4.5.2 Objects in the Planetary Systems Observable from Earth

Our knowledge of the physical and chemical properties of exoplanets is still very poor. A comparative study of the planets in the Solar System should enable us to understand them better. In addition, apart from exoplanets, other bodies belonging to planetary systems are observable, or could become so with improvements in methods of observation. These include comets (by their possible fall into their parent stars), the Kuiper Belt (through the large quantity of water that it contains), the rings and satellites of exoplanets (by observation of transits or gravitational microlensing). The Atmospheres of Exoplanets

Study of the planets in the Solar System teaches us one lesson. This is the astonishing diversity of objects that may be found within a single family. The properties of each planet are the result of the way in which it formed, but also of the evolutionary processes it has undergone. The most striking example is the diversity of the surface conditions of the terrestrial planets. When we are able to detect exo-Earths, we can thus expect to find a similar diversity. The atmospheric composition of an exoplanet will be identifiable from its infrared spectrum. An exoplanet having an abnormally high temperature (like Venus) could be detected from its night side through the thermal radiation. A surface temperature less than that of the atmosphere would be detectable through a thermal emission spectrum.
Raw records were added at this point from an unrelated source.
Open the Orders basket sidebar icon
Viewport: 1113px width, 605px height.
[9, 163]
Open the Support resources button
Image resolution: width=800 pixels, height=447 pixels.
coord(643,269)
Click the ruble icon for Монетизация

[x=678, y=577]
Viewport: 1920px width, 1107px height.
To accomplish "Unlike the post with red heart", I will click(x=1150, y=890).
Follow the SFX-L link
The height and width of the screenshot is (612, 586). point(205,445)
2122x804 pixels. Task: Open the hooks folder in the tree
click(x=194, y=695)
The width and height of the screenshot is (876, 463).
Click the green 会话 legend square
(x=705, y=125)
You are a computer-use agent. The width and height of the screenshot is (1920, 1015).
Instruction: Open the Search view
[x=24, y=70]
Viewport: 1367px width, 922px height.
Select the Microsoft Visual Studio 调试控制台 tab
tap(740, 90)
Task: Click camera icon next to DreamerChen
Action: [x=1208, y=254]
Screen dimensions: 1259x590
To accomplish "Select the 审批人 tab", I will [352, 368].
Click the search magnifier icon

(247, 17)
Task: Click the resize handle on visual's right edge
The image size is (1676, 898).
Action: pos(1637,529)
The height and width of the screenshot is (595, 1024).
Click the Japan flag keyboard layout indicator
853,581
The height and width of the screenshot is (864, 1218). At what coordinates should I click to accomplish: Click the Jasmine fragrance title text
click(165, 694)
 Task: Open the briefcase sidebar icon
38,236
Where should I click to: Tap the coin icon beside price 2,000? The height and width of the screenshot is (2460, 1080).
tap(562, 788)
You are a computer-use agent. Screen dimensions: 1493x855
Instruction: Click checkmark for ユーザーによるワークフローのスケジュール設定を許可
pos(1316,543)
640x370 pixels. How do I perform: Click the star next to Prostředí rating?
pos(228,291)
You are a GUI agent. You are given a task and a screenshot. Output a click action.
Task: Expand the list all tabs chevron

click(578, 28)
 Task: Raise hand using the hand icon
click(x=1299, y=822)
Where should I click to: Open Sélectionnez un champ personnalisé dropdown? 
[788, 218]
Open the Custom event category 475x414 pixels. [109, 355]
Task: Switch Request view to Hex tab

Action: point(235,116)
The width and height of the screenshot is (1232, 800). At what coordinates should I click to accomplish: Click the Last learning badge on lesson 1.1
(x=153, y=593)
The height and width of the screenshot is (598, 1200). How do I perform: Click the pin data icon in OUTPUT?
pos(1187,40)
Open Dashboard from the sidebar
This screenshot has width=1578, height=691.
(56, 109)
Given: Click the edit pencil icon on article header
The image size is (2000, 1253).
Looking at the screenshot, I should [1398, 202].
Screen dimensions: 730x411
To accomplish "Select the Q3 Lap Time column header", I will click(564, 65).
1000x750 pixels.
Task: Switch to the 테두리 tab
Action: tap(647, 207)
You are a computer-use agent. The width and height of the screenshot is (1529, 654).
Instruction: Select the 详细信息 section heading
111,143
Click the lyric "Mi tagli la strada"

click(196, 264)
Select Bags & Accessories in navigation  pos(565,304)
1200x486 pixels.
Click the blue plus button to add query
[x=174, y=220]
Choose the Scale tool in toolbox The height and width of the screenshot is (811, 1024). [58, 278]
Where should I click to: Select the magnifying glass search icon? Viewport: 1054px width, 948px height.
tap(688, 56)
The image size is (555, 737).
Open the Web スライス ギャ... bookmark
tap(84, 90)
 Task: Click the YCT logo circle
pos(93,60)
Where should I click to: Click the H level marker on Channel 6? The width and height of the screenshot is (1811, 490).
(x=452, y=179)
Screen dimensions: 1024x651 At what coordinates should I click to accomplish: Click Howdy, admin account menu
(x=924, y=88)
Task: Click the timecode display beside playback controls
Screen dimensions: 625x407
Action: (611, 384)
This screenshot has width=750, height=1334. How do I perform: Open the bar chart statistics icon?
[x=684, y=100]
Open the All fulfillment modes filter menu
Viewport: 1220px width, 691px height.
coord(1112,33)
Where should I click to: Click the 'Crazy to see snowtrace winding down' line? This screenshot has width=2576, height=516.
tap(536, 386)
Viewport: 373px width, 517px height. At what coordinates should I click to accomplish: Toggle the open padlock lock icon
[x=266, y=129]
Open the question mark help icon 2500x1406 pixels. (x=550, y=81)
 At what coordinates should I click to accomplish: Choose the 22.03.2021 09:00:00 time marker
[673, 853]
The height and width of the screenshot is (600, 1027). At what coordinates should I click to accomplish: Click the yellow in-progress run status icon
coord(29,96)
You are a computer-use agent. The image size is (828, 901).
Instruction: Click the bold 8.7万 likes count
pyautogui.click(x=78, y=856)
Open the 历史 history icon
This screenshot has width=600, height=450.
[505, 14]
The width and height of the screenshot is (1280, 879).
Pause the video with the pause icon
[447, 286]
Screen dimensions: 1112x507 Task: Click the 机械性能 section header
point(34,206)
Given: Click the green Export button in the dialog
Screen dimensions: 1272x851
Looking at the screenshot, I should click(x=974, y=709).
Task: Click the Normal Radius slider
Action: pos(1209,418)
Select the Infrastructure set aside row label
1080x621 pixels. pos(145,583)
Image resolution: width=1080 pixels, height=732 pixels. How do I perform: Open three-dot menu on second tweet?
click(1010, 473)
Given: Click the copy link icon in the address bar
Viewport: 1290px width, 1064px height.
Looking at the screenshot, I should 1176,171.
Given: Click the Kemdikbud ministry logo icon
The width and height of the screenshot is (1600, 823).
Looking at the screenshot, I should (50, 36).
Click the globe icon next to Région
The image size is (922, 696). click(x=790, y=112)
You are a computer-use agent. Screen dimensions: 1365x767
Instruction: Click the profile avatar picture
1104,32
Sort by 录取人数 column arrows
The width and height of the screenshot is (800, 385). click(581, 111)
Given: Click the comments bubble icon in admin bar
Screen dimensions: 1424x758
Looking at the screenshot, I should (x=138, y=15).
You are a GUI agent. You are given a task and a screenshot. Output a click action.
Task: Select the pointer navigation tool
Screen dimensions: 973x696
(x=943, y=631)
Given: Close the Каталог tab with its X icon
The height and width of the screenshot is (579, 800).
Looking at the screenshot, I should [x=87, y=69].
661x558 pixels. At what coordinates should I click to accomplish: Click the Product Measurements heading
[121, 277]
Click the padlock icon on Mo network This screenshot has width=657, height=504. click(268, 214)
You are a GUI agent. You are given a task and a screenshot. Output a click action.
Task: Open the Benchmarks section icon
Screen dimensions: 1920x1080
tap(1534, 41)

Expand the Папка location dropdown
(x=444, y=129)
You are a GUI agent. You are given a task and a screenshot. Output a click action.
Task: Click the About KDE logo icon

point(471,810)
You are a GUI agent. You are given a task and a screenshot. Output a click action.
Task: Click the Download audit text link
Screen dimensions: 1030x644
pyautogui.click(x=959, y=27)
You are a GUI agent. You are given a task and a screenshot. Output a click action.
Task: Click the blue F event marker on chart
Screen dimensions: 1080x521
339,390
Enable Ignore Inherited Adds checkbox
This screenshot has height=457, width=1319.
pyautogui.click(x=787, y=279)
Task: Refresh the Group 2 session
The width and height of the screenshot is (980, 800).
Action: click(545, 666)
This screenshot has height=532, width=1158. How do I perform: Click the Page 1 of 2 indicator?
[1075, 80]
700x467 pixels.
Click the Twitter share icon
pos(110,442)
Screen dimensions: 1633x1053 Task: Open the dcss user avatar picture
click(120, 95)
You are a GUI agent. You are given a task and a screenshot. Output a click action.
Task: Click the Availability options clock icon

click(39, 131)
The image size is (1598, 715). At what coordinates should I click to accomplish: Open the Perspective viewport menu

Finally, numerous studies, based on models of stellar and planetary atmospheres, have been carried out to model the composition and thermal structure of an exoplanet as a function of its distance from its parent star (see Chap. 7). Comets and the Kuiper Belt in Planetary Systems

We have seen that numerous comets that approach the Sun end their lives by disintegrating and becoming swallowed up within it. This phenomenon would be observable from outside the Solar System, through the observation, in the visible and UV regions, of transient, fluorescent emission lines, created when these object are volatilized. Observations of P Pictoris have shown transient phenomena that suggest the fall of comets onto the central star (see Sects. 5.3.2 and 6.5). Beta Pictoris is surrounded by a disk of dust, and the presence of a gap in this disk suggests the existence of at least one exoplanet. Taking account of the relatively late age of the star, the disk may not correspond with the planetary formation stage, but may consist of a residue of planetesimals that did not lead to the formation of planets. It would thus be the equivalent - albeit with a much greater volume - of our Kuiper Belt. Other observations of disks of dust (such as HR 4796A and Epsilon Eridani) suggest the presence of a Kuiper Belt around other stars. Similarly, observation of an abnormally large quantity of water vapour around a late star might be explained by a massive vaporization of its Kuiper Belt, in which the star has swollen as it passes into the red-giant stage. We will then be witnessing the scenario that is scheduled to take place when the Sun finally dies, in a few thousand million years.